Una bomba ad orologeria è in procinto di esplodere facendo
saltare, in modo irreversibile, le ipotesi di accordo sulla riforma della legge
elettorale, emerse dopo la presentazione del trittico di proposte lanciate
nell’arena politica da Matteo Renzi all’inizio dell’anno. La data fatidica è il
15 gennaio, giorno della divulgazione delle motivazioni elaborate dalla
Consulta per bocciare il Porcellum nel suo punto più controverso e dirimente,
il premio di maggioranza (le liste bloccate e le preferenza sono un elemento
rilevante ma di contorno). Purtuttavia, nonostante incomba la spada di Damocle
della Consulta, il chiacchiericcio mediatico è proseguito indisturbato attorno
ai modelli avanzati da sindaco di Firenze, con il rischio di dover ricominciare
da capo all’indomani del 15 gennaio.
Due sono le questioni che condizionano le ipotesi di futura
riforma: la Consulta si limiterà a censurare la mancanza di una soglia minima
per attribuire il premio, come già adombrato in precedenti sentenze, oppure
darà indicazioni anche sulla sua entità? Si tratta di problematiche
evidentemente correlate, perché indicando una quota minima di consensi
elettorali si definisce indirettamente anche l’entità del premio. Ma cosa
accadrà se dovesse prevalere, come appare fino ad ora, un modello di riforma
senza la previsione della fatidica soglia? E’ questo il nodo su cui potranno
incidere di più le motivazioni della sentenza, a favore o contro un modello
piuttosto che l’altro. Ad esempio nelle prime due proposte renziane (i piccoli
collegi spagnoli e il Mattarellum, ambedue corretti con un modesto premio di
maggioranza) il problema della soglia non viene nemmeno considerato.

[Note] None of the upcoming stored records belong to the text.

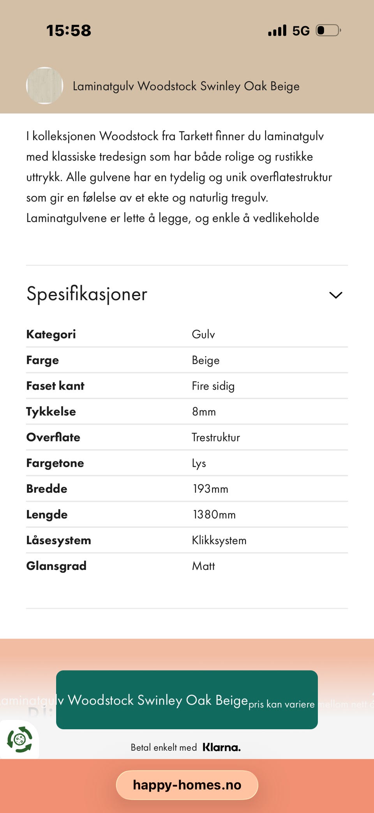Tap the Faset kant row labeled Fire sidig
This screenshot has height=813, width=374.
point(187,386)
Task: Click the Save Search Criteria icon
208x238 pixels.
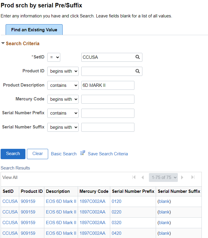Action: point(83,153)
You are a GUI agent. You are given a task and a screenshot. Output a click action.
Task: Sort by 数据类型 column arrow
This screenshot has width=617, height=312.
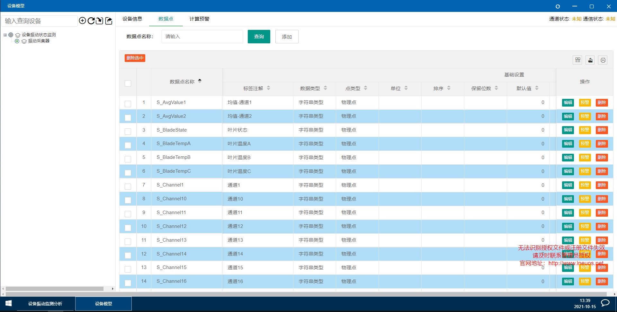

Se la Consulta dovesse ribadire che per avere un surplus di
voti è necessaria una quota minima di seggi a livello nazionale
entrambe le ipotesi sarebbero automaticamente squalificate, per cui tutto il
lavorio diplomatico, formale e informale, dispiegato dal PD per risolvere il
rebus della riforma sarebbe da archiviare per ricominciare da capo. Peraltro
già in una precedente e nota sentenza (la n. 15 del 2008) la Consulta aveva
avvertito il “dovere di segnalare al Parlamento l’esigenza di considerare con
attenzione gli aspetti problematici di una legislazione che non subordina
l’attribuzione del premio di maggioranza al raggiungimento di una soglia minima
di voti e/o di seggi”. Per l'ennesima volta, in mancanza di un orientamento
politico condiviso e soprattutto razionale, le direttive vincolanti della Corte Costituzionale
potrebbe fare la differenza ed imprimere alla vicenda una svolta radicale, nel
senso di archiviare due delle tre proposte renziane per manifesta incoerenza
rispetto ai paletti costituzionali.
Ma anche l’entità del premio non è di poco conto: le due
proposte sopra citate, per essere efficaci, presuppongono che un
partito/coalizione conquisti perlomeno il 36% di seggi, conditio sine qua non
per raggiungere la risicata maggioranza del 51% con il premio fisso del 15%.
Tuttavia se si dovesse introdurre il ballottaggio tra i primi due partiti/coalizioni,
per ottemperare alle indicazioni della Consulta, l’entità del premio sarebbe
insufficiente. La nuova legge dovrebbe quindi prevedere un surplus “flessibile”
di seggi in funzione dei voti/seggi conseguiti al primo turno, ovvero un incremento
variabile rispetto al 15% ipotizzato nelle due proposte renziane, al fine di
garantire al vincitore una vera maggioranza con la conseguente salda governabilità.